[Records for the task]

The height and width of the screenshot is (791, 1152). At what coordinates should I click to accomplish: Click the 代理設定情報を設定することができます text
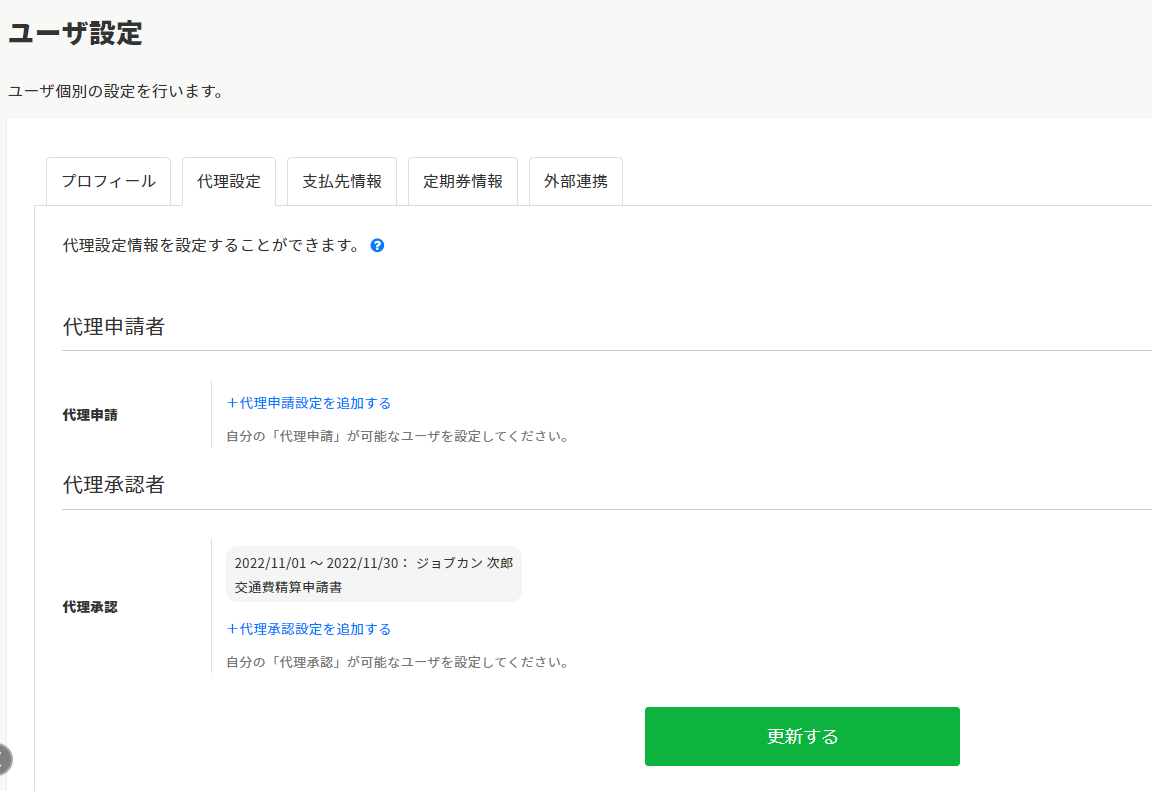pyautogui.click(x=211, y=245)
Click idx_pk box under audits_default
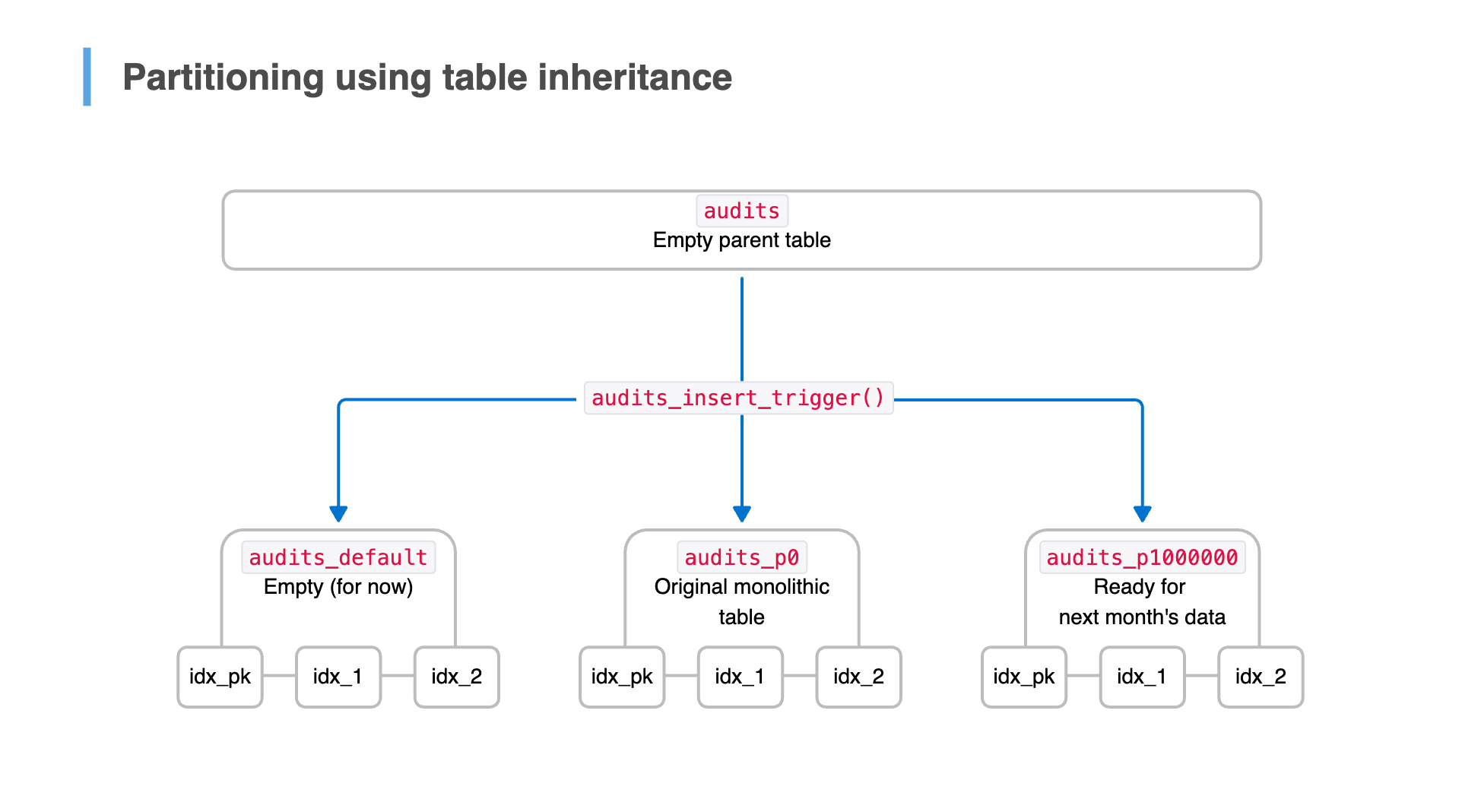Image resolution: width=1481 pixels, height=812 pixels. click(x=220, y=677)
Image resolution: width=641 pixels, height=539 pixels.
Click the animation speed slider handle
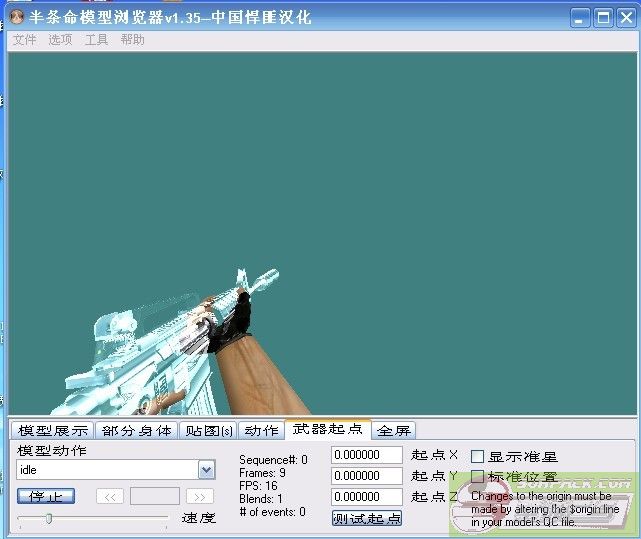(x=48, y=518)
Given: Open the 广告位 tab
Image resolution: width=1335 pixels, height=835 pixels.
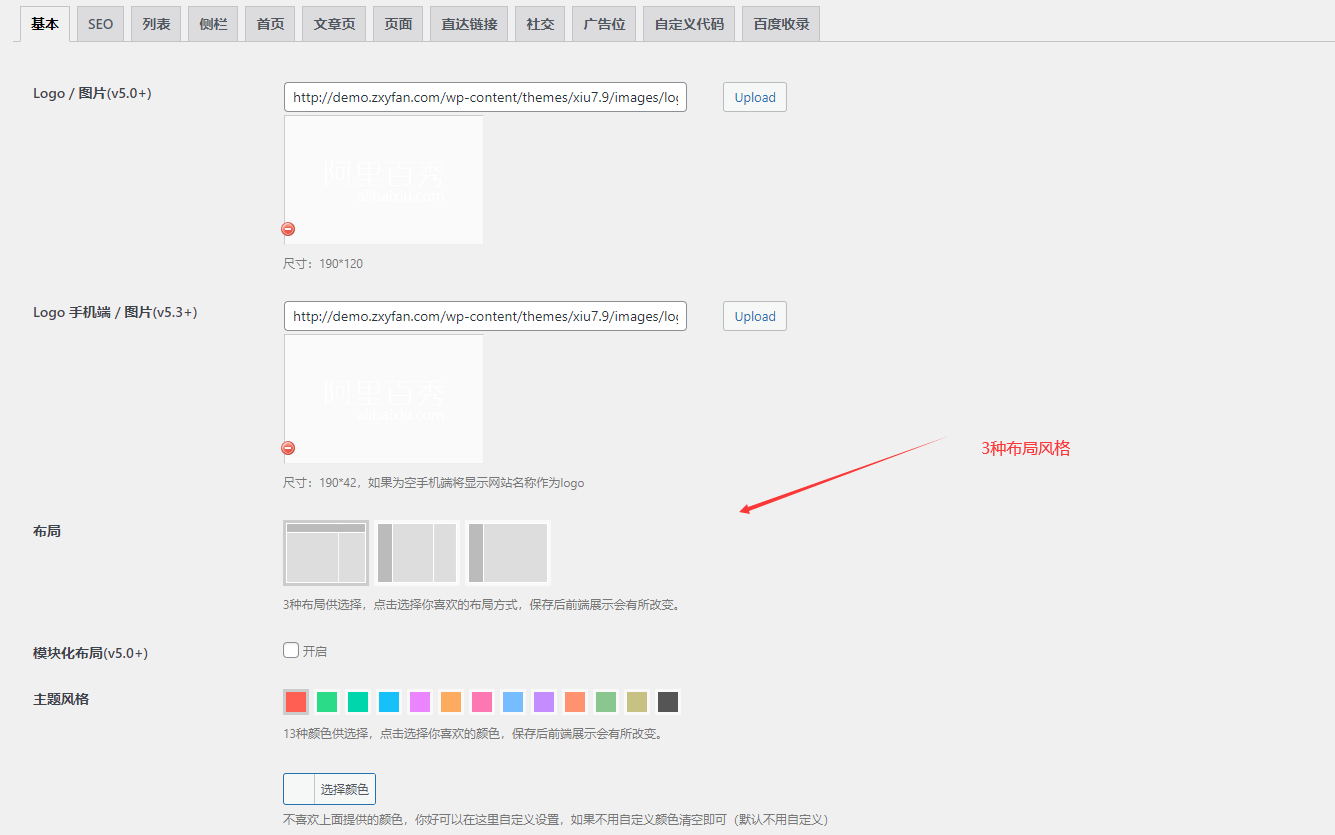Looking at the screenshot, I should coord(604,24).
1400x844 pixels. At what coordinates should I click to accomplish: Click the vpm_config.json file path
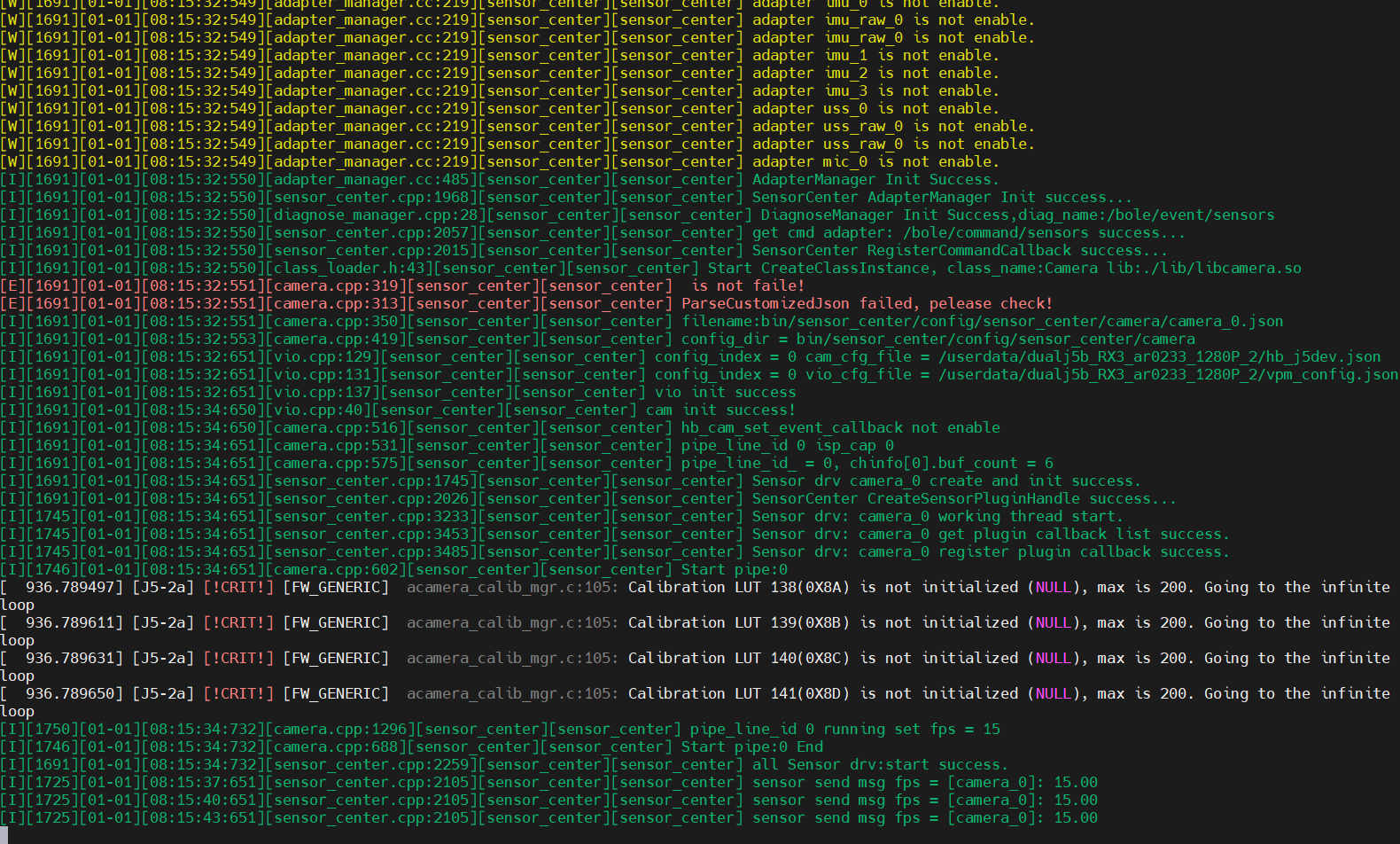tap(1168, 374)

[What needs to be done] Could every line above be set down exactly, with the pictures omitted?

[Output]
The height and width of the screenshot is (791, 1152). At what coordinates should I click to accomplish: Click the 代理設定情報を設定することができます text
pyautogui.click(x=211, y=245)
Click idx_pk box under audits_default
Image resolution: width=1481 pixels, height=812 pixels. click(x=220, y=677)
Image resolution: width=641 pixels, height=539 pixels.
Click the animation speed slider handle
(x=48, y=518)
Given: Open the 广告位 tab
Image resolution: width=1335 pixels, height=835 pixels.
Looking at the screenshot, I should coord(604,24).
1400x844 pixels. At what coordinates should I click to accomplish: Click the vpm_config.json file path
tap(1168, 374)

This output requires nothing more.